Redshirt freshman quarterback Will Grier, serving a one-year suspension for violating the NCAA’s policy on banned substances, and the Florida Gators hope to see the player’s punishment reduced; the two parties are currently in the appeals process with the organization in hopes of seeing just that happen.
With much misinformation swirling surrounding Grier’s suspension, the appeals process and what’s next for the player, OnlyGators.com is here to wrap it all up and clarify things.
Why is Grier suspended?
Grier tested positive for a substance on the NCAA’s banned list. It is not known which specific substance he took, though multiple reports and a source close to the process that spoke with OnlyGators.com described it as a performance-enhancing drug.

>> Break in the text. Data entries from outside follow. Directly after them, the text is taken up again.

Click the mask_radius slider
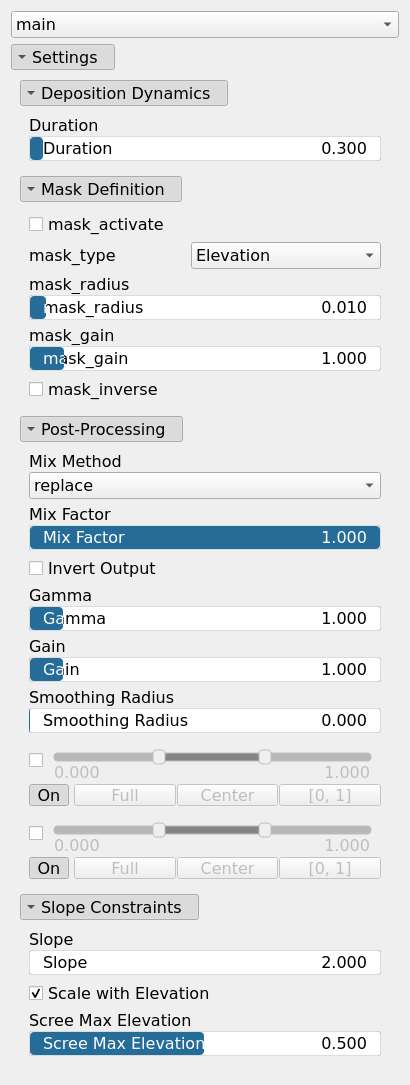This screenshot has height=1085, width=410. tap(205, 307)
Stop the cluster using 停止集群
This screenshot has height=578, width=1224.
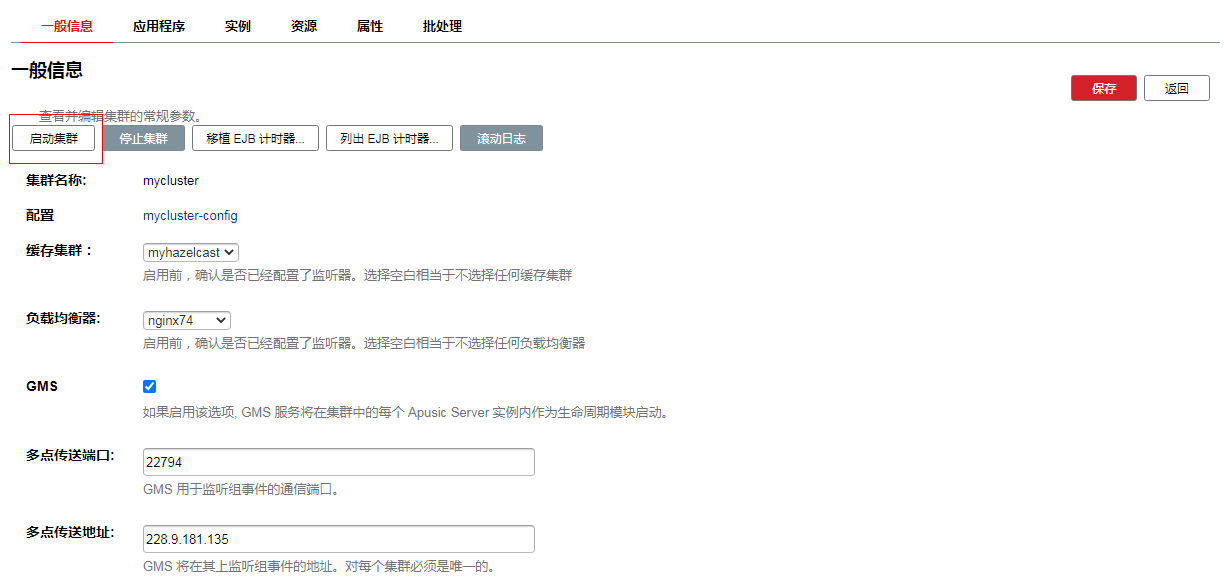click(144, 138)
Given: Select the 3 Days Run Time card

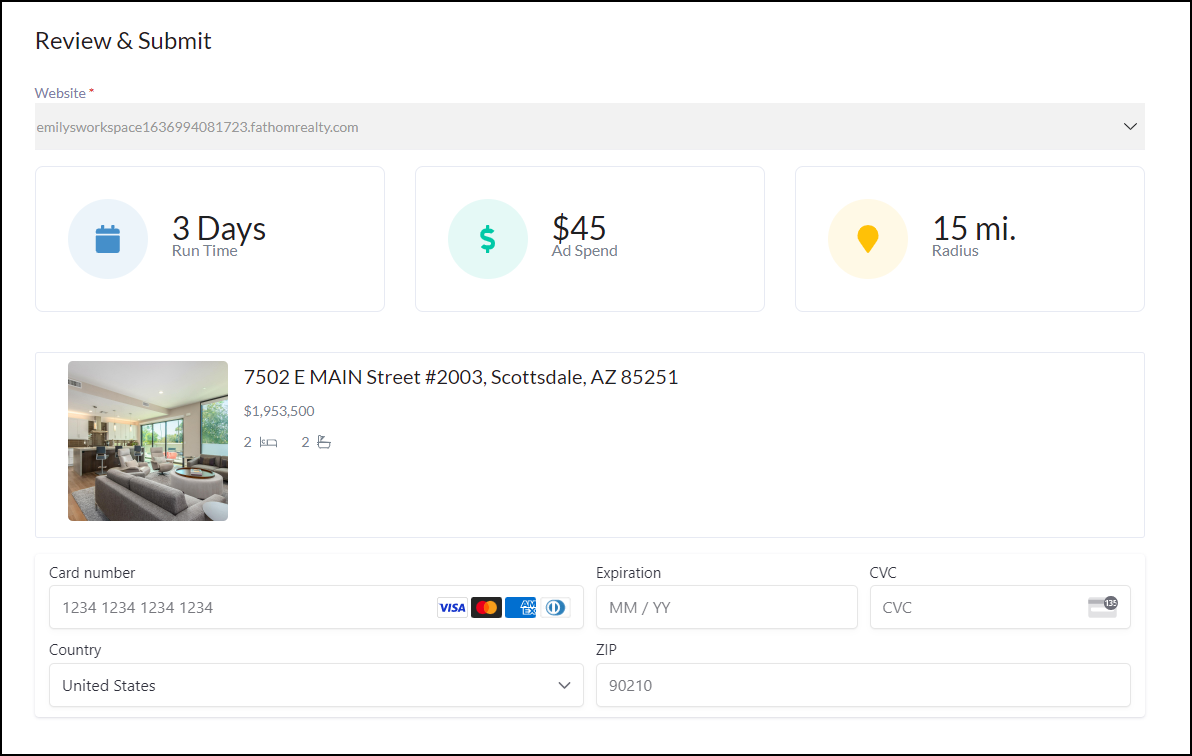Looking at the screenshot, I should point(209,239).
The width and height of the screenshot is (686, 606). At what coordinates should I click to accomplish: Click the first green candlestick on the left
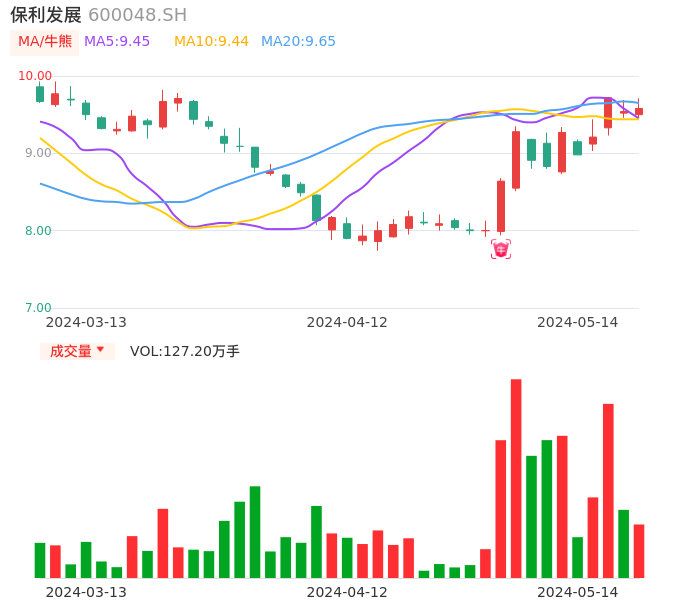pyautogui.click(x=40, y=94)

It is up to the Grier family whether to disclose the particular substance or form in which it was taken.
What is Grier’s exact suspension?
Due to violating the policy, Grier was suspended for a full calendar year, 365 days, as of Oct. 12, 2015. Should that suspension remain unchanged, he would not be eligible to play for the Gators until the seventh game of the 2016 season – against Missouri on Oct. 15 – when he will be listed as a redshirt sophomore. In the interim, Grier will be allowed to practice with Florida, though he has not returned to the field since being suspended more than one month ago.
What exactly is being appealed and who is appealing?

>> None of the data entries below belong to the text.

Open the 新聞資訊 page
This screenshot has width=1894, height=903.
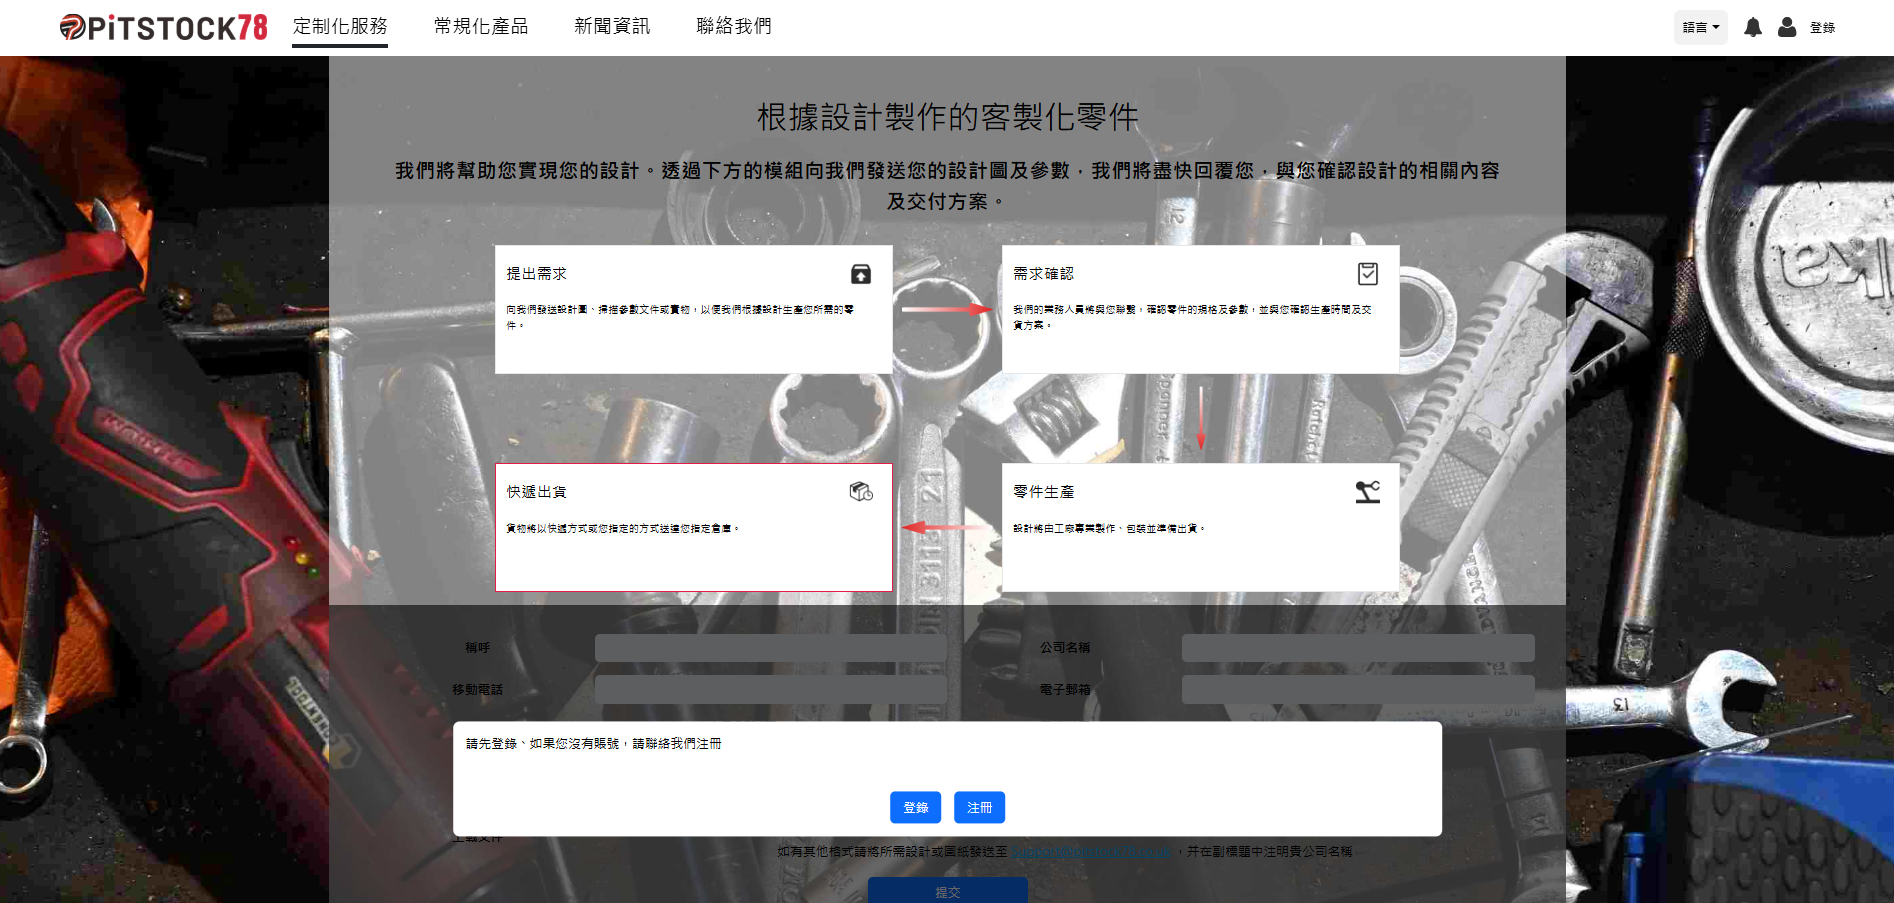coord(612,26)
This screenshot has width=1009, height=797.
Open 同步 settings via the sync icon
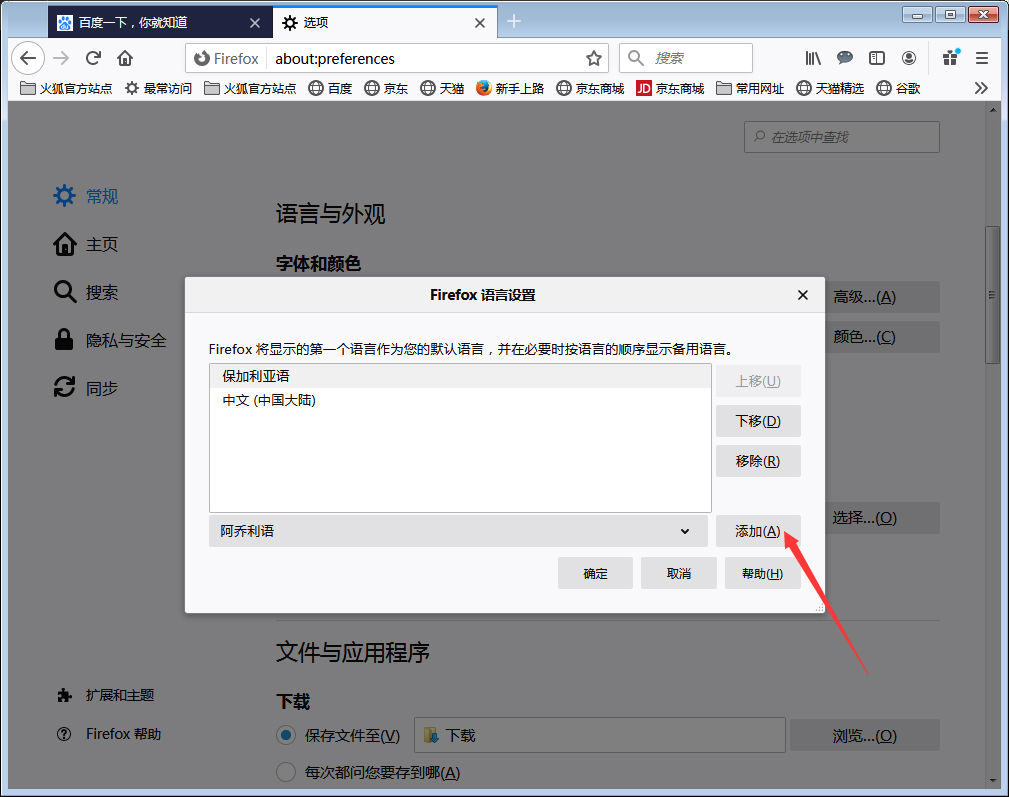62,388
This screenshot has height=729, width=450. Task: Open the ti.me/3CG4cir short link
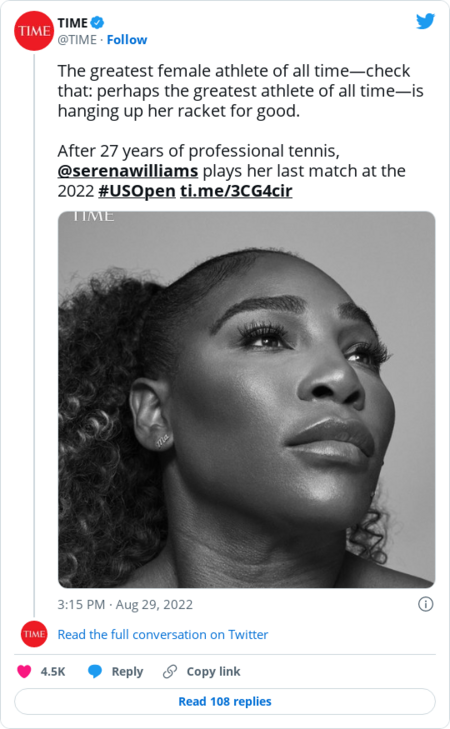(x=236, y=191)
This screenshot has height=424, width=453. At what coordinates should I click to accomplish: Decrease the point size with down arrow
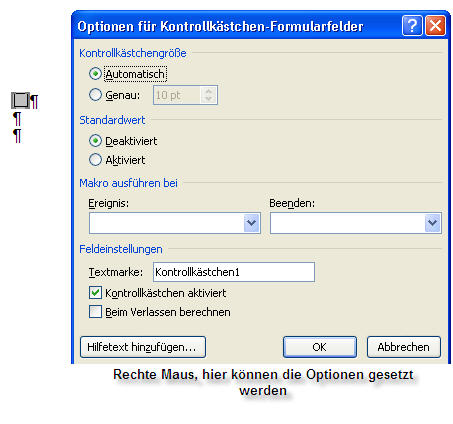tap(209, 99)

Grier, through attorney Clay Townsend of Morgan & Morgan, appealed the length of his ban and is seeking a reduction in his punishment, likely requesting that it conclude at the end of the 2015 season. Townsend has spent the last few weeks collecting evidence and building Grier’s case, sending appropriate materials to the NCAA in order to reference as he divulged his findings on the call itself.
The case is likely centered on one of two angles: Grier unwittingly taking a banned substance or his lawyers uncovering an issue with the way Grier’s urine sample was taken, transported and/or tested. Grier admitted to taking something that included the banned substance at his press conference on Oct. 12, noting that he did not check with Florida to confirm that what he took was allowed by NCAA rules.
Grier and Townsend presented the player’s case on a conference call with NCAA officials on Monday. According to the Orlando Sentinel’s Edgar Thompson, “University of Florida athletics director Jeremy Foley and a lawyer for the University Athletic Association also were on the call, as required by NCAA rules.”
When will a verdict be rendered on Grier’s appeal?
While NCAA officials could theoretically rule on Grier’s appeal immediately – within 24 to 48 hours of the call – a decision was never expected to be rendered within that timeframe. More than likely, it will come down as early as the end of the week and as late as the first week in December, considering the upcoming holiday. Most expect the NCAA to make an announcement on Grier’s appeal sooner than later.
Were there really “Free Willy” shirts made by his family?
How does this affect Florida in 2015?
What’s done is done. Grier is on the sideline and sophomore Treon Harris is the starting quarterback for the remainder of the season.